■ **Problem to work on**
The response must contain the complete data, printed exactly.

[Stored records]
○ ○ ○ ○
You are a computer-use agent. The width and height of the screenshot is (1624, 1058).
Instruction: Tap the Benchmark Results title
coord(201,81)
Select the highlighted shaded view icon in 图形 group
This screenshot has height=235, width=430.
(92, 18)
○ ○ ○ ○
■ **Solved exercise**
You are a computer-use agent. The width and height of the screenshot is (1624, 1058).
Instruction: Tap the Benchmark Results title
coord(201,81)
Select the highlighted shaded view icon in 图形 group
This screenshot has height=235, width=430.
(92, 18)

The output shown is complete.